A Hope for Home: Financial Biographies from Jordan
This collection highlights 15 financial biographies of migrants from across the Middle East and Africa, detailing how they navigate the financial landscape in urban Jordan.
Overview
The migrant and refugee journey in search of safety and protection is fraught with worries and trouble. The pain of leaving home leaves a mark on everything they do. The road becomes home, and interactions along the way morph into milestones. Worry lines, creases on the myriad documents, stamps on papers—they all mark a step closer to freedom, and yet the pain of each imprint shears at the thread that ties them to home.
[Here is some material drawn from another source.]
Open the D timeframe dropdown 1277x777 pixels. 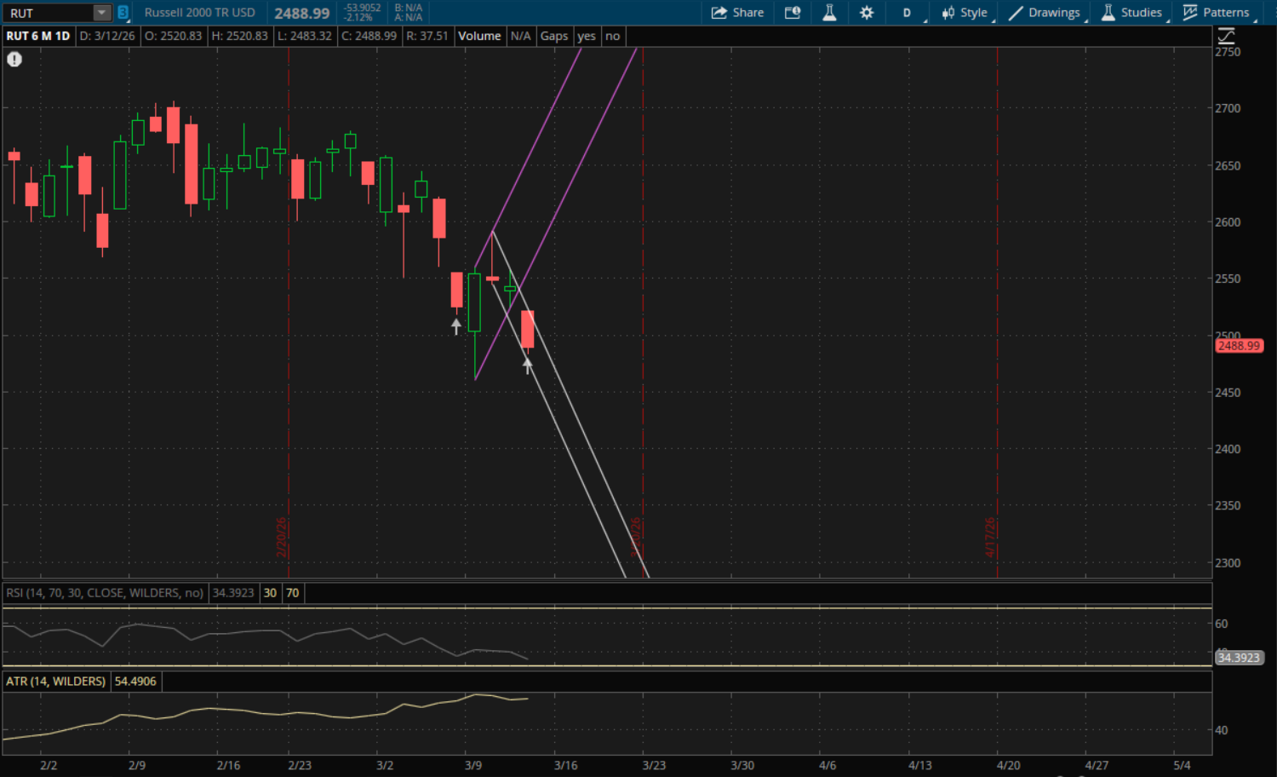(908, 13)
Life becomes a series of moments constantly in flux, only achieving stasis and calm once the road has ended.
In this compendium of financial biographies, we get a glimpse of 15 such journeys—of people who fled Syria, Iraq, Yemen, Sudan, and Somalia to seek refuge in Jordan.
This book aims to bring forth the struggles of refugees and their frustration with not being able to control their lives. As we map their financial journeys through these trials, we see how they find courage and resilience in their hope for a better future. We hope this book will allow you to look beyond the numbers in the news and beneath the assessments of humanitarian programmes, taking the extra step to understand the lived experiences of refugees and their aspirations for the future. With this perspective, we hope each person can work in their own capacity to support refugees in their search for home.
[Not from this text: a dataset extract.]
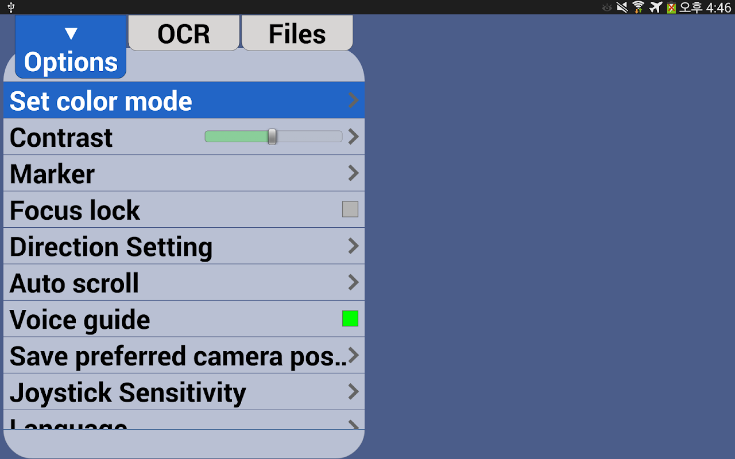Viewport: 735px width, 459px height.
Task: Tap the Wi-Fi icon in status bar
Action: tap(638, 7)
The stories in this compilation were collected as part of the research initiative “Finance in Displacement – Exploring and Strengthening Financial Lives of Refugees” (the FIND project), a research partnership between the Catholic University Eichstätt Ingolstadt, the Fletcher School at Tufts University, and the International Rescue Committee, facilitated by the German Federal Ministry for Economic Cooperation and Development (BMZ). Over 2019 and 2020, the FIND team conducted original empirical research in Jordan and Kenya to provide insights on how refugees and asylum-seeking households in urban settings manage their livelihoods and financial lives.